I was lucky enough to begin my career at Grainger, and they taught me early that the lens of the customer is the most important one you have. What I learned there, and with every company since, is that looking at the business through the lens of the value stream is how you make improvements that matter.

At one of those companies, I watched a good account walk out the door, and not one department thought it was their fault. Sales had hit quota on that account. Customer service had closed every ticket inside its service window. The warehouse posted a 98% fill-rate that month. Credit has done its job protecting us from a slow-pay risk. Every scoreboard reads green. The customer still left and took 11 years of purchases with them.

The bottom line: customer experience is a company-wide responsibility that crosses every function you run. It must be a team effort because no other way works. Most distributors manage it as if a single team can own it. That’s backwards. And it’s why so many improvement efforts stall after the first survey.

The Myth of Customer Experience (CX) Ownership

The instinct, when a leadership team decides customer experience matters, is to name an owner. Hand it to marketing because they run surveys. Hand it to customer service because they answer the phones. Create a customer experience (CX) manager and check the box.

Back at Grainger, we relied heavily on cross-functional teams, and the person in charge usually wasn’t from customer service. It was the person who could impact that problem the most. Their job ran past their own department. They had to bring the rest of the departments along, so that when we implemented a solution it didn’t break something else in the value chain. That distinction matters.

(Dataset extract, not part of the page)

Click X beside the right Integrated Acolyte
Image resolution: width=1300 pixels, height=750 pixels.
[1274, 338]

Here’s the reality of our industry. There’s rarely a formal customer experience (CX) title. Marketing usually spearheads the data because they own the survey. You can even name an owner. None of that changes what the work is. Whoever you put in charge inherits responsibility for an outcome and authority over almost none of the inputs. They can’t set credit policy. They can’t change the warehouse slotting that drives short ships. They can’t rewrite how sales set delivery expectations. So, they do the one thing within reach: they send more surveys, build prettier dashboards, and watch the number sit flat, while the actual drivers of dissatisfaction live in the other departments that never got the memo.

You can assign a steward for customer experience. You cannot delegate it. Those are different things and confusing them is where most distributors get stuck.

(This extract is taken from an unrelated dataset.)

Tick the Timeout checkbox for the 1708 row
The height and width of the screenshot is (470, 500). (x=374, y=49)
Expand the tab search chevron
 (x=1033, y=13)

Why Customer Experience (CX) is a Team Sport

Walk one order through your building and watch how many hands touch the customer.

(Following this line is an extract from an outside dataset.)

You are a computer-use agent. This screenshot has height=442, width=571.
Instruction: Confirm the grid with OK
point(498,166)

Marketing sets expectations before the customer ever calls. Sales make the promise on price, availability, and delivery. Customer service fields the question when something’s unclear. Operations and the warehouse pick, pack, and ship it, and decide whether it arrives complete and on time. Inventory and supply chain decide whether the item was even there to sell. Finance, through credit and billing, decides whether the order ships today or sits on hold, and whether the invoice is clean or triggers a dispute. Executive leadership decides whether any of these groups get measured on the customer’s experience or only on their own departmental number.

Lay your touchpoints out on a wall and you’ll count a lot more boxes than people. They don’t map one to one. Eight or nine names end up owning all of them, and which names matter depends on the touchpoint you decide to fix. The divisions are also finer than the organizational chart admits. Inside finance alone, the credit manager who puts an order on hold isn’t the billing clerk who lets a bad invoice go out. Same department, two different players, two different ways to lose a customer.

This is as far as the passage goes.